Le denominazioni italiane di fagiolo registrate a livello europeo sono sei: due DOP e quattro IGP. Dal 2024 le modifiche ordinarie dei disciplinari non passano più per un regolamento della Commissione, ma vengono approvate con decreto ministeriale, pubblicate in Gazzetta Ufficiale italiana e successivamente comunicate nella Gazzetta ufficiale dell’Unione europea, serie C (reg. UE 2024/1143, art. 24.9).

Fagioli Bianchi di Rotonda DOP

La denominazione Fagioli Bianchi di Rotonda DOP, registrata l’11 marzo 2011 (reg. UE 240/2011), comprende quattro comuni della Basilicata, in provincia di Potenza, nell’area irrigua della Valle del Mercure: Rotonda, Viggianello, Castelluccio Superiore e Castelluccio Inferiore. Ammette gli ecotipi ‘Fagiolo Bianco’ e ‘Tondino’ o ‘Poverello Bianco’.

I requisiti analitici sono i più severi tra le sei denominazioni, e vanno letti con attenzione perché le due soglie hanno basi di calcolo diverse: contenuto proteico > 9,0% sul tal quale per il baccello ceroso, > 24% sulla sostanza secca per la granella. Il disciplinare vieta il diserbo, impone la raccolta interamente manuale e fissa rese massime di 13 t/ha per il ceroso e 2,5 t/ha per il secco.

La modifica ordinaria approvata il 25 ottobre 2024 ha sostituito il vecchio parametro quantitativo del tegumento — non superiore al 6% del peso — con una descrizione qualitativa, ‘tegumento particolarmente sottile, impercettibile dopo cottura’, motivata dall’assenza di laboratori accreditati per quella misura (GUUE C/2025/505). È l’unica delle sei con un consorzio di tutela riconosciuto dal ministero (DM 1.7.2011, GU n. 171 del 25.7.2011).

Fagiolo Cannellino di Atina DOP

Registrato il 4 agosto 2010 (reg. UE 699/2010), il Fagiolo Cannellino di Atina DOP copre sei comuni del Lazio in provincia di Frosinone: Atina, Villa Latina, Picinisco, Casalvieri, Casalattico e Gallinaro. Il seme è reniforme, lungo 0,9-1,4 cm, con peso di 100 semi tra 38 e 50 grammi, epicarpo ‘tenero e deliquescente al palato dopo la cottura’; non richiede ammollo.

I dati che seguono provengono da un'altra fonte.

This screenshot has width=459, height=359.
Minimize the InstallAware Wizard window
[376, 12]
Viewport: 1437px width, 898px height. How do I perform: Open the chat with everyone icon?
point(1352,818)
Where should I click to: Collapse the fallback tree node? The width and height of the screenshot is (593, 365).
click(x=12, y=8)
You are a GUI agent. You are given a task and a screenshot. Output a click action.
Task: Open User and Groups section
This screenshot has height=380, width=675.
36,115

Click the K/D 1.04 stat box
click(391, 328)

Il disciplinare vieta la concimazione, fissa la semina tra il 15 giugno e il 15 luglio con 70-90 kg/ha di seme, la raccolta tra il 10 settembre e il 30 ottobre e l’essiccazione entro 45 giorni. Tutte le fasi di produzione e il condizionamento devono avvenire nella zona delimitata. L’unico parametro analitico è l’umidità, non superiore al 13%: non è previsto alcun requisito proteico.

Fagiolo di Lamon della Vallata Bellunese IGP

Il Fagiolo di Lamon della Vallata Bellunese IGP è stato registrato l’1 luglio 1996 (reg. CE 1263/96): L’areale comprende ventuno comuni del Veneto, in provincia di Belluno, mentre la produzione della semente è limitata al comprensorio di Lamon. Gli ecotipi ammessi sono quattro, ‘Spagnolit’, ‘Spagnolo’ (detto Ballotton), ‘Calonega’ e ‘Canalino’. Lo Spagnolit ha seme tondeggiante di circa 0,90 g con striatura rosso brillante su fondo crema; il Calonega ha seme schiacciato e baccello di 15,5 cm, il più lungo dei quattro.

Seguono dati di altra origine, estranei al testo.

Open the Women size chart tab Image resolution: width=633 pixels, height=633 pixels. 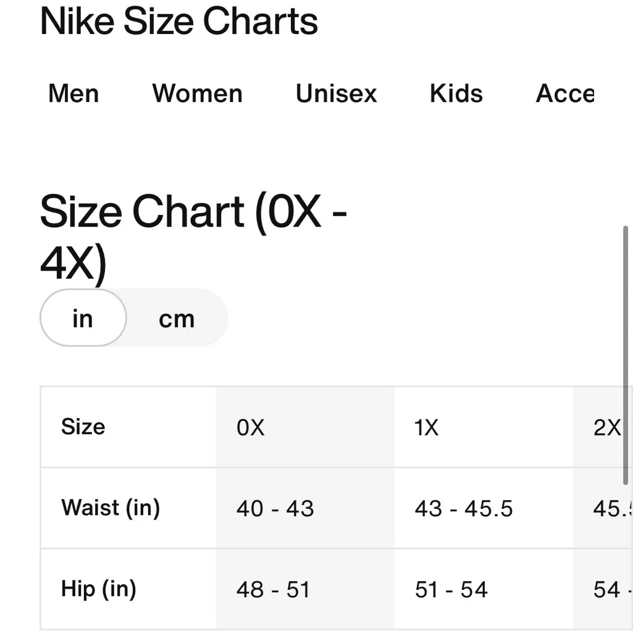pos(196,94)
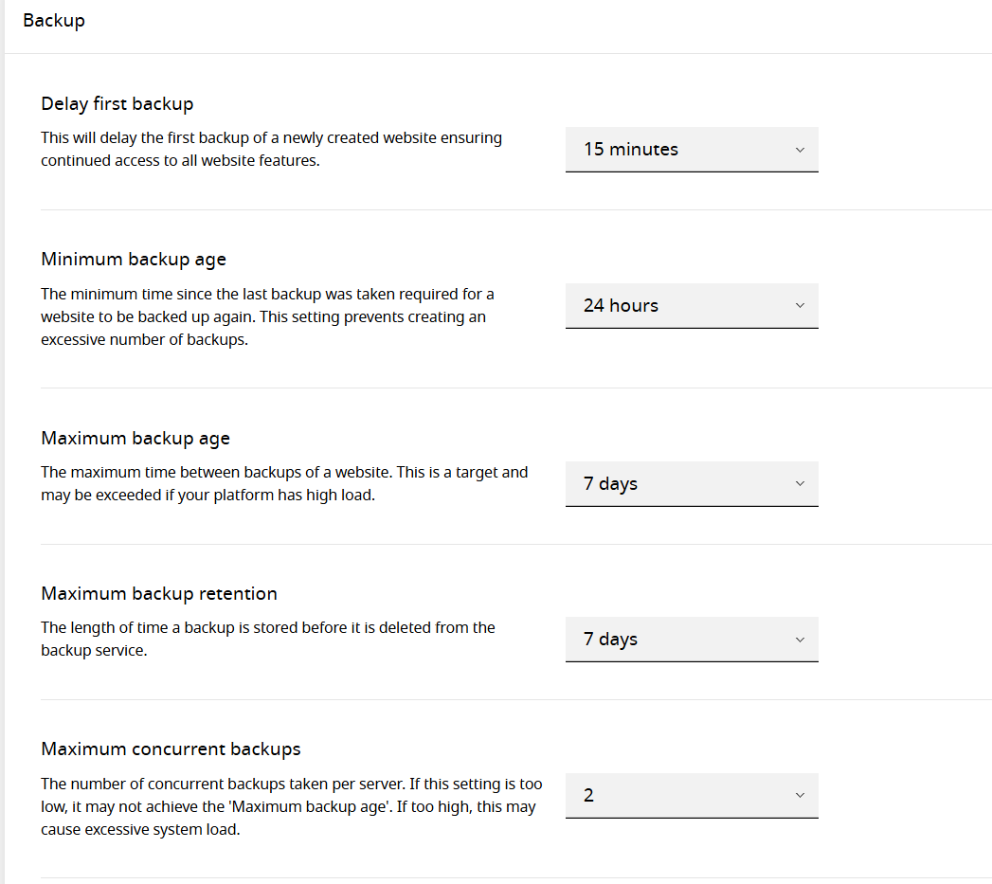Click chevron arrow beside 24 hours
992x884 pixels.
point(800,306)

Il disciplinare è tra i più restrittivi in Italia: seme di età non superiore a tre anni, un solo ecotipo per appezzamento, semina a postarella con 4-5 semi, divieto d’uso dei diserbanti con controllo meccanico ogni 10-15 giorni, letamazione con 300 quintali di letame bovino, raccolta a mano quando almeno tre quarti dei baccelli sono secchi. La conservazione contro il tonchio avviene tra 0 e 15 °C, per congelamento o sottovuoto. È vietata la vendita del prodotto sfuso.

Fagiolo di Sarconi IGP

Il Fagiolo di Sarconi IGP è stato registrato con lo stesso atto di Lamon, l’1 luglio 1996: nel 2026 ricorrono i trent’anni. L’areale comprende undici comuni della Val d’Agri in Basilicata, provincia di Potenza, e i terreni idonei sono situati ‘al di sopra dei 600 m.s.l.’. Vengono impiegati esclusivamente ecotipi locali riconducibili a cannellino e borlotto, di tipo nano e rampicante, con raccolta sempre manuale.

La caratteristica che interessa i trasformatori è che il fagiolo ‘cuoce a prima acqua’: non richiede ammolli né cotture prolungate, e dà un prodotto a pasta fluida. Le acque irrigue fredde, i suoli privi di calcare e temperature estive intorno ai 20 °C sono i fattori indicati nel fascicolo.

Sul riconoscimento del consorzio di tutela va usata cautela. L’avvio dell’iter è stato annunciato il 19 agosto 2026 dall’assessore regionale alle Politiche agricole della Basilicata, Carmine Cicala, che lo ha attribuito all’Alsia; alla data del 13 settembre 2026 il consorzio non risulta iscritto nell’elenco ministeriale.

Fagiolo Cuneo IGP

Il Fagiolo Cuneo IGP è stato registrato il 18 maggio 2011 (reg. UE 483/2011). La produzione copre tutti i 183 comuni della provincia di Cuneo, in Piemonte, nella fascia tra 200 e 800 metri di altitudine. La modifica più recente, approvata il 12 gennaio 2026, ha introdotto il tenore proteico minimo del 23% sulla sostanza secca e un contenuto minimo di ferro di 65 ppm, parametro che nessun’altra denominazione italiana di fagiolo prevede.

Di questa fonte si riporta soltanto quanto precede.